= Cliff Hare =

American football player

Clifford Leroy Hare was a member of Auburn University’s first football team who went on to serve as chair of the Auburn Faculty Athletic Committee. Auburn’s football stadium, Jordan–Hare Stadium, is co-named for the longtime professor and dean of the School of Chemistry. He served as president of the Southern Conference before the formation of the Southeastern Conference.

==Biography==
	Clifford Leroy Hare was born in 1869, in what is now known as the Oak Bowery Community just north of Opelika, Alabama. In 1888, Hare began his one-half century relationship with Alabama Polytechnic Institute (API), which eventually became Auburn University.

Deeply involved in academics, athletics and policymaking at API, Cliff Hare’s biggest concern was for the development of the complete man. He strove to see that the young students who entered college there would have the opportunity to develop into well-rounded future citizens of Alabama. He often quoted Shakespeare in his chemistry classes, and he discussed philosophy with students and Auburn townspeople. His philosophy is summed up in an inscription on the Cliff Hare award, “Athletics make men strong, study makes men wise, and character makes men great.” This belief manifested itself in how he approached his personal life. He was involved in teaching, mentoring and enabling well-governed sports events at the university, as well as working to improve his community.
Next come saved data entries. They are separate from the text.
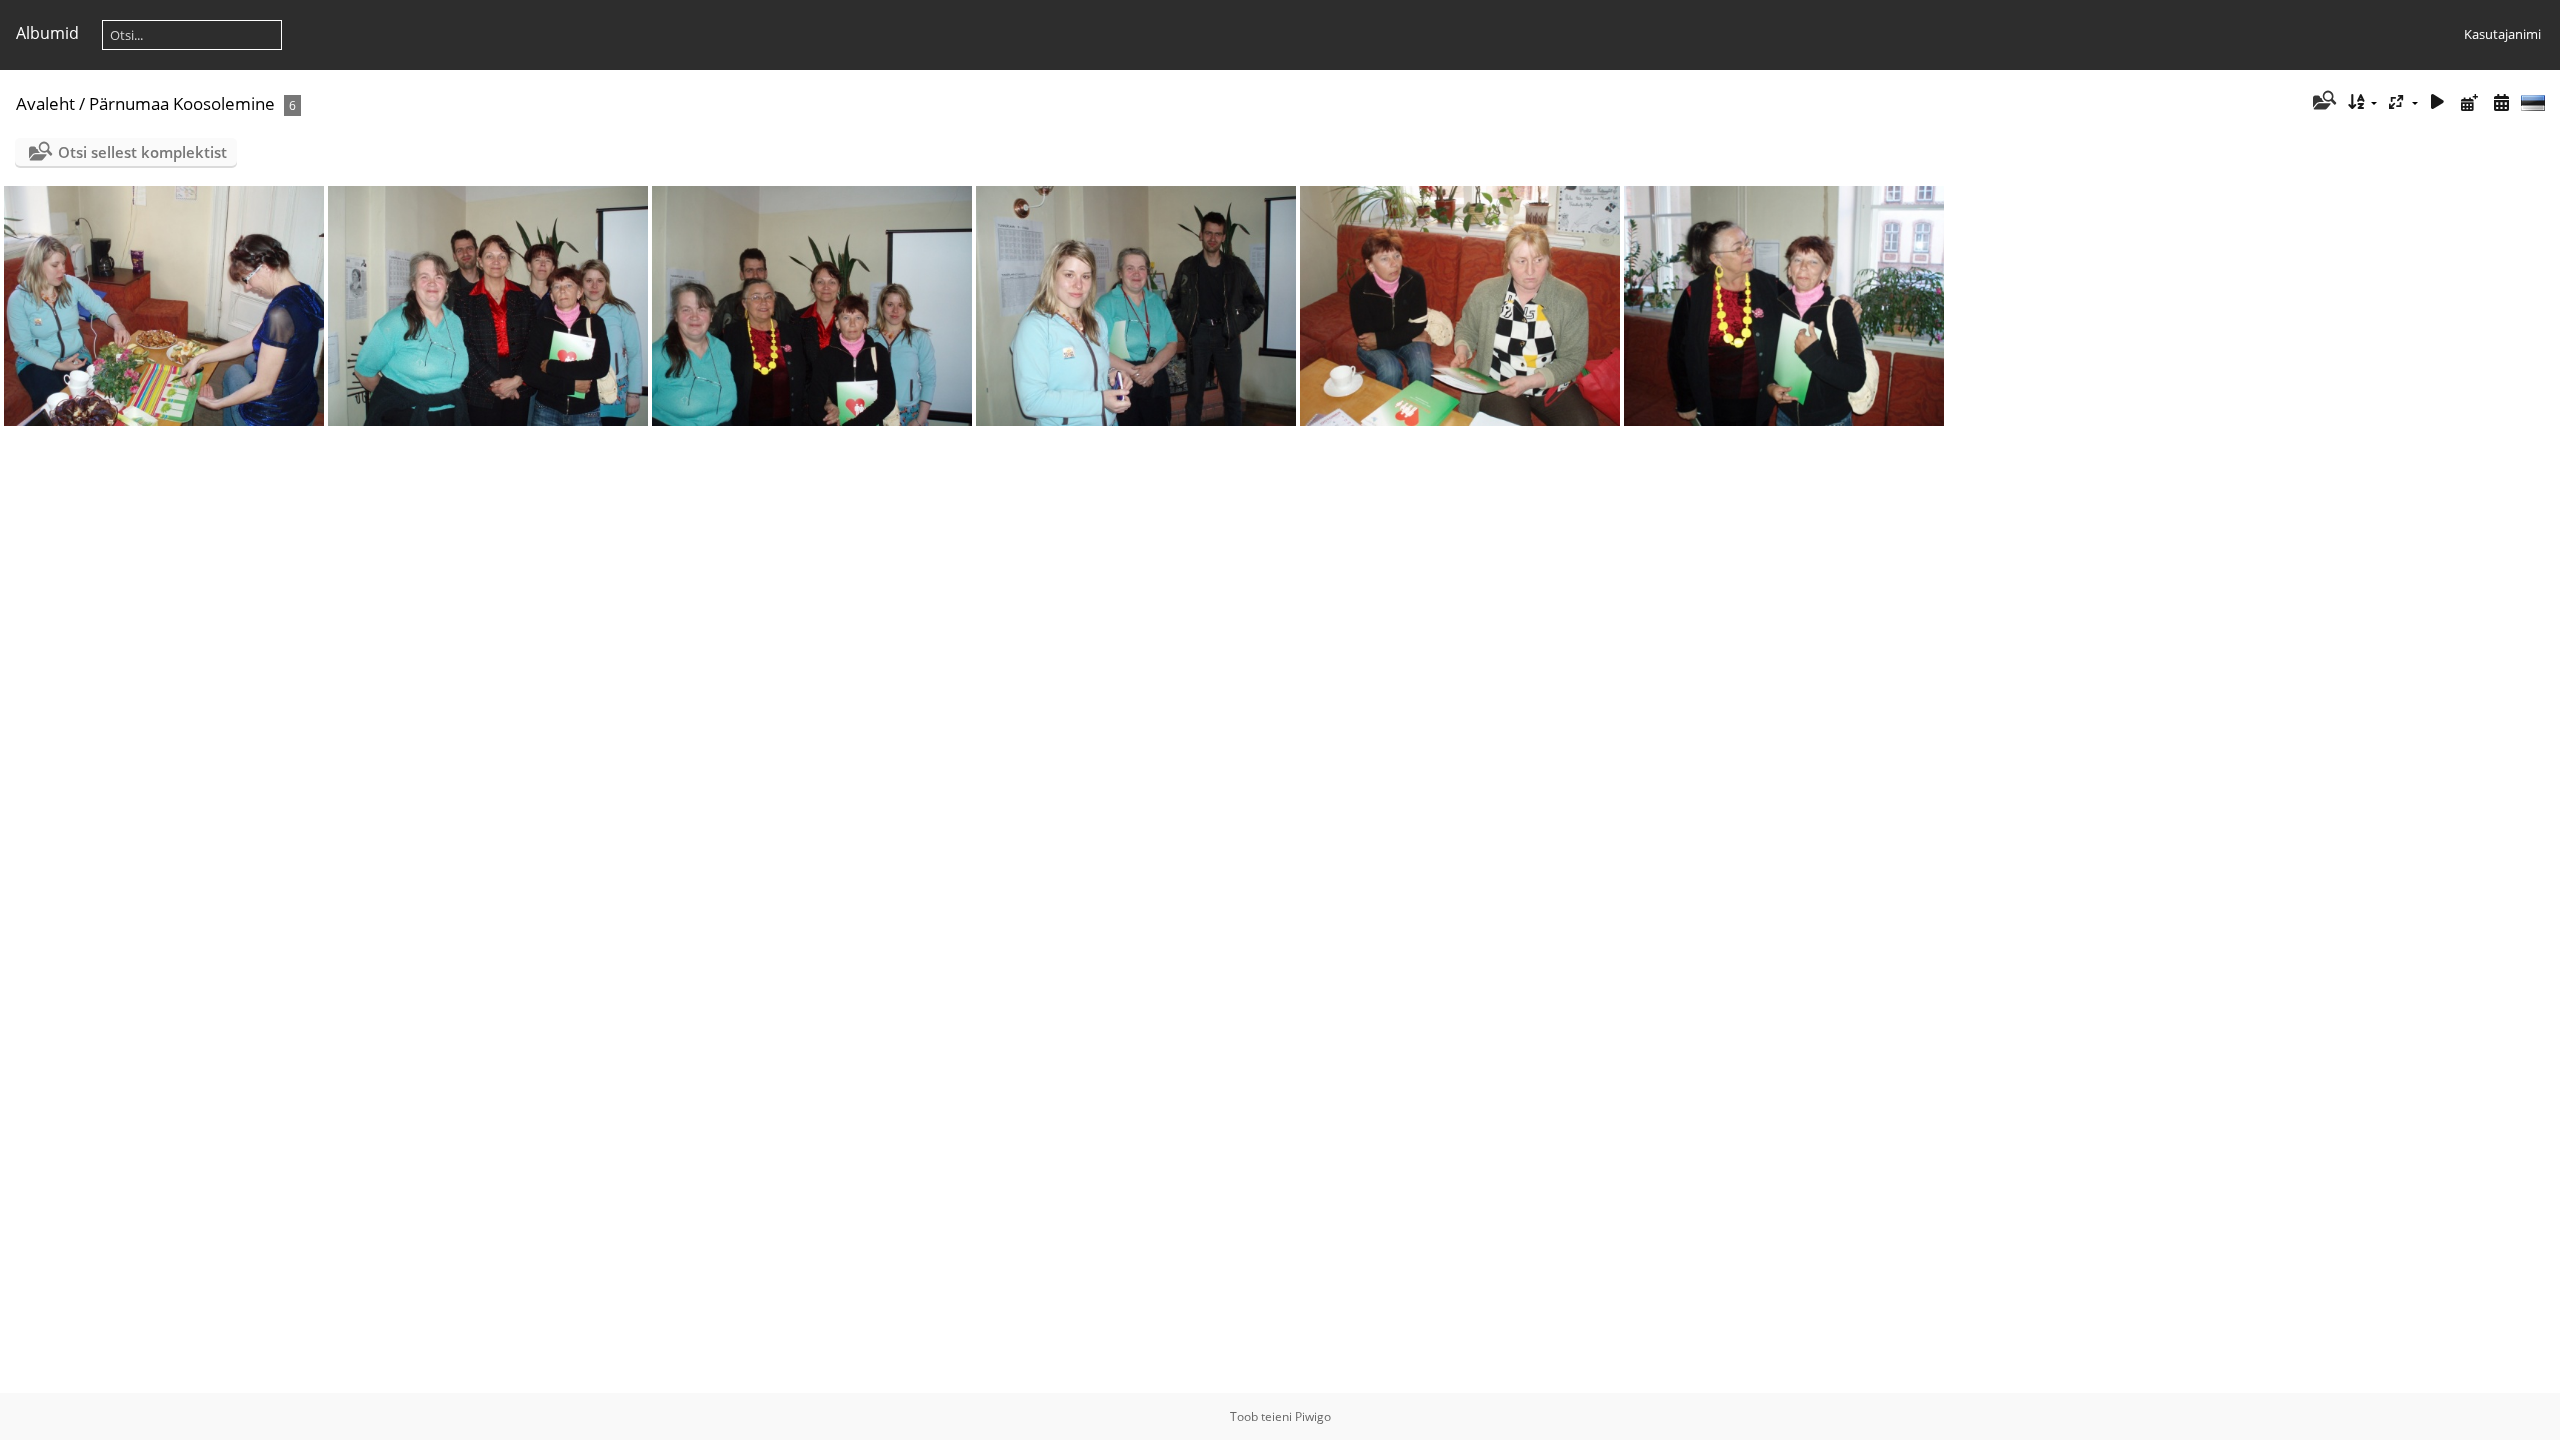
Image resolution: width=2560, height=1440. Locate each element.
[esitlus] (2438, 102)
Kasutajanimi (2502, 34)
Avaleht (45, 103)
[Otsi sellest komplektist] (2322, 102)
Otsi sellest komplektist (142, 152)
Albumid (47, 33)
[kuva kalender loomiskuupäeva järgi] (2501, 102)
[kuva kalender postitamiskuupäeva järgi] (2469, 102)
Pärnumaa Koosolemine (182, 103)
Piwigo (1313, 1416)
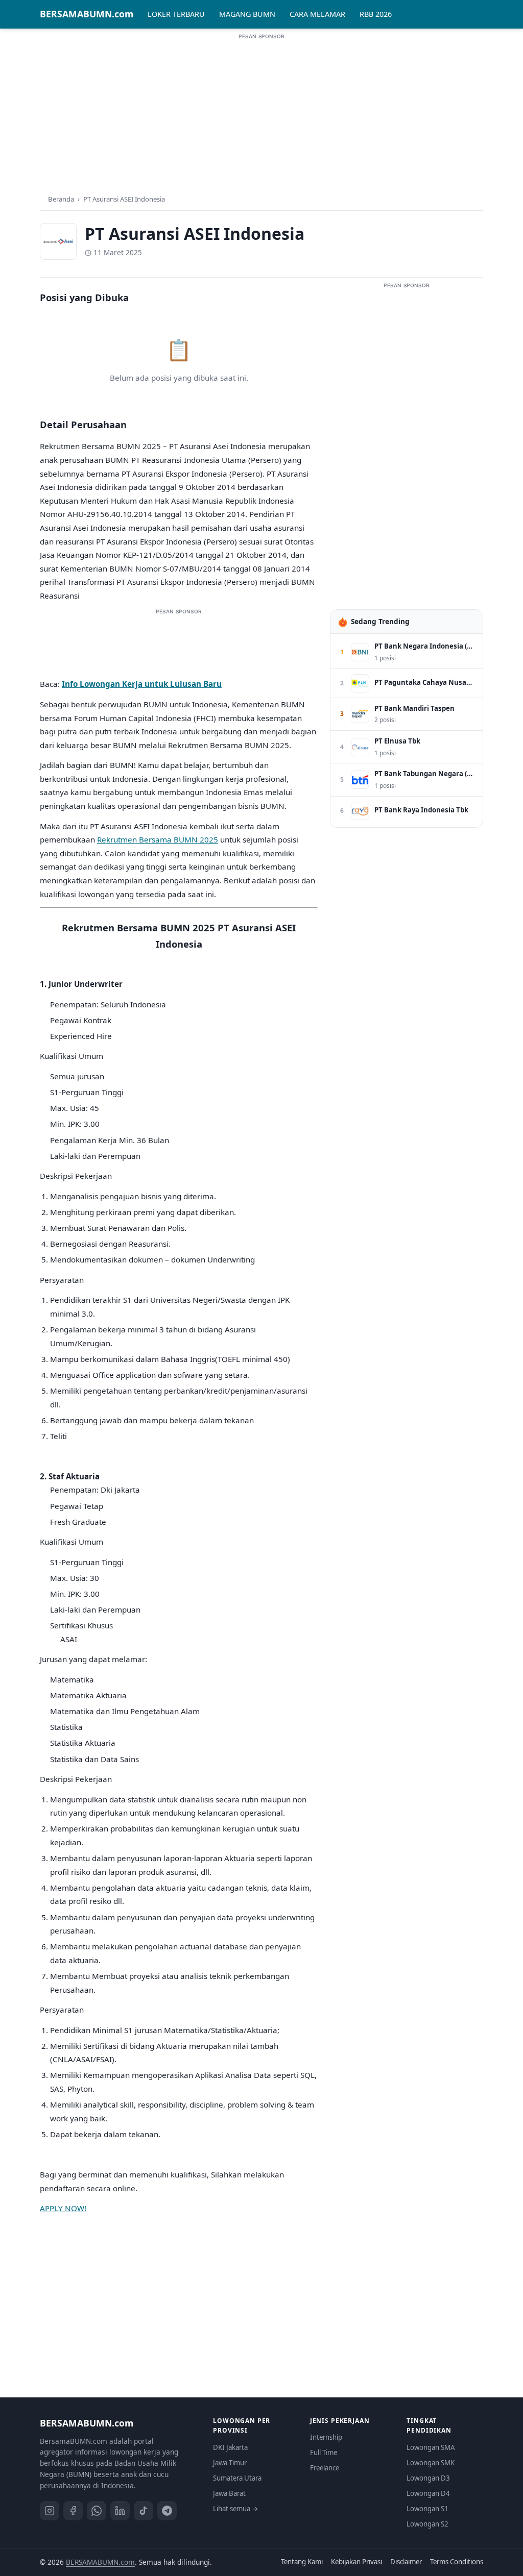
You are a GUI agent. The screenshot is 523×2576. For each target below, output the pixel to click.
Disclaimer (406, 2561)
==Notable Accomplishments==
	Specific highlights of Dean Hare's career at Auburn follow:
- B.S. from API in 1891/ M.S. API in 1892
- Member of Auburn's first football team, 1892, which played the first intercollegiate football game in the South against Georgia
- Masters studies at University of Chicago, late 1890s
- M.A. University of Michigan in 1903
- Worked in the establishment of regulations for eligibility requirements for student athletes at API as well as SIAA (Southern Intercollegiate Athletic Association, which was at the time the only governing body concerning collegiate athletes in the south.) in 1906
- Served as the first president of the Southern Athletic Conference (the predecessor to the Southeastern Conference) in 1932.
- Began design of Auburn's first golf course 1914.
- Active in the scheduling and administration of Auburn's early baseball teams.
- Served as Chairman of API's Faculty Athletic Committee for an untold number of years.
- Named Dean of the School of Chemistry and Pharmacy as well as State Chemist in 1932.
- Director of Bank of Auburn (presently Auburn Bank) from 1914-1948.
- Member of Auburn City Council 1917-1920.
- Served as interim Mayor of Auburn around 1919.
- Spearheaded a group of citizens to establish a medical clinic for citizens of Auburn who were not receiving medical care.

==Legacy==
Cliff Hare served as part of the foundation of character-building forces of the school and the community of Auburn for nearly fifty years. In reality, his impact was felt throughout the southeast. In the 1934 API-Georgia football program, he is described as “one of the most beloved characters connected with athletics in the South.”

Coach Jordan tells the following story, “Fessor Hare told me how he and Dr. Sanford - for whom the stadium in Athens is named - used to come to Auburn every year after the Auburn-Georgia game in Columbus to divide the money. They would sit down in the Hare kitchen, take the money out of an old cigar box, and spread it across a marble tabletop and say, ‘a dollar for you and a dollar for us’ until the game proceeds were divided equally between the two schools.”

	Clifford Leroy Hare was one of a handful of Auburn men who believed in the potential of Auburn's football program. He labored on many levels for more than 56 years, even while in poor health, to see this program come to maturity.